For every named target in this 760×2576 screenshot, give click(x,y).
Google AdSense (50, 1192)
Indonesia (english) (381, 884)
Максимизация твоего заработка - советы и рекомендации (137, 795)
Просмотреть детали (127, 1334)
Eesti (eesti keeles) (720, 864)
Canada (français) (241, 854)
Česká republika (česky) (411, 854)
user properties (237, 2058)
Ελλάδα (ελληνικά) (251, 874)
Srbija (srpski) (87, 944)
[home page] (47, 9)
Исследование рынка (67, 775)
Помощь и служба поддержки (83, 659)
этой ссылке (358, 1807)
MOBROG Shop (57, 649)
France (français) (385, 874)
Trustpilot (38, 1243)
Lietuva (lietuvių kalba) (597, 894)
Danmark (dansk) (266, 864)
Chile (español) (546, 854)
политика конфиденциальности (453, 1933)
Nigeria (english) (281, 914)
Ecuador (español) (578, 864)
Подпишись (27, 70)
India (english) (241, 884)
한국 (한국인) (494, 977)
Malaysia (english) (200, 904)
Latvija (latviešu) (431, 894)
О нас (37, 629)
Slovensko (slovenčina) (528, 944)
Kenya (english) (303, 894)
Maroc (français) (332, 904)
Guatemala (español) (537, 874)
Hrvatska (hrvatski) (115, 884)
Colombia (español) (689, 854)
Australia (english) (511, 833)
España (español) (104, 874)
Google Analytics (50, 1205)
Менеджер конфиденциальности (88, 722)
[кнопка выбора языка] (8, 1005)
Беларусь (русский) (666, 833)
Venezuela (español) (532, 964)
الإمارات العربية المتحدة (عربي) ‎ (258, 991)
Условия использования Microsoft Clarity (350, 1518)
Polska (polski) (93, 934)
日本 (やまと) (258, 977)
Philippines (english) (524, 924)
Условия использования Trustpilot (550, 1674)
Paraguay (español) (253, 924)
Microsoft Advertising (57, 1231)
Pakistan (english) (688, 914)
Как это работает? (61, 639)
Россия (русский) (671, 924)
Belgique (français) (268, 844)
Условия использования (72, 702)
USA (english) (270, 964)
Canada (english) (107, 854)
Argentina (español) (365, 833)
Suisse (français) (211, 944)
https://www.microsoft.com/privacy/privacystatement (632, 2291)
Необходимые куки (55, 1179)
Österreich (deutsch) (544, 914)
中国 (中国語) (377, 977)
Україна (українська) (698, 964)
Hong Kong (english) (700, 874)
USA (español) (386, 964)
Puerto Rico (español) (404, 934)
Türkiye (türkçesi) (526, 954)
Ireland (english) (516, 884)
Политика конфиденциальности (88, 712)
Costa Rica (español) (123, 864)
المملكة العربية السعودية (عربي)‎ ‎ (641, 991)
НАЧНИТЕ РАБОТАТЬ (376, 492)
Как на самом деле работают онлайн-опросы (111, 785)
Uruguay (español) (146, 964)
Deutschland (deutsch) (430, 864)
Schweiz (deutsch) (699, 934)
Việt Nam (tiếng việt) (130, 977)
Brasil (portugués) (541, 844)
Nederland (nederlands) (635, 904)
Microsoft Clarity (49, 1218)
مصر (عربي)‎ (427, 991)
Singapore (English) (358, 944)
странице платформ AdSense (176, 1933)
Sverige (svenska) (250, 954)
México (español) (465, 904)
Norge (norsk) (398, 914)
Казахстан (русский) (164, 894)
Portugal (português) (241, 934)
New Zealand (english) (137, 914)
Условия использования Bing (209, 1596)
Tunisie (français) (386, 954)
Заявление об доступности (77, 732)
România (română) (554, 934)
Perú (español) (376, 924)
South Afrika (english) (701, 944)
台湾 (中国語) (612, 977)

━━━━

**PROBLEM STATEMENT**:
Output the material above exactly, but only from the line that carries "Подпишись (27, 70)" through the line that carries "Argentina (español) (365, 833)".

**TASK SOLUTION**:
Подпишись (27, 70)
India (english) (241, 884)
한국 (한국인) (494, 977)
Malaysia (english) (200, 904)
Latvija (latviešu) (431, 894)
О нас (37, 629)
Slovensko (slovenčina) (528, 944)
Kenya (english) (303, 894)
Maroc (français) (332, 904)
Guatemala (español) (537, 874)
Hrvatska (hrvatski) (115, 884)
Colombia (español) (689, 854)
Australia (english) (511, 833)
España (español) (104, 874)
Google Analytics (50, 1205)
Менеджер конфиденциальности (88, 722)
[кнопка выбора языка] (8, 1005)
Беларусь (русский) (666, 833)
Venezuela (español) (532, 964)
الإمارات العربية المتحدة (عربي) ‎ (258, 991)
Условия использования Microsoft Clarity (350, 1518)
Polska (polski) (93, 934)
日本 (やまと) (258, 977)
Philippines (english) (524, 924)
Условия использования Trustpilot (550, 1674)
Paraguay (español) (253, 924)
Microsoft Advertising (57, 1231)
Pakistan (english) (688, 914)
Как это работает? (61, 639)
Россия (русский) (671, 924)
Belgique (français) (268, 844)
Условия использования (72, 702)
USA (english) (270, 964)
Canada (english) (107, 854)
Argentina (español) (365, 833)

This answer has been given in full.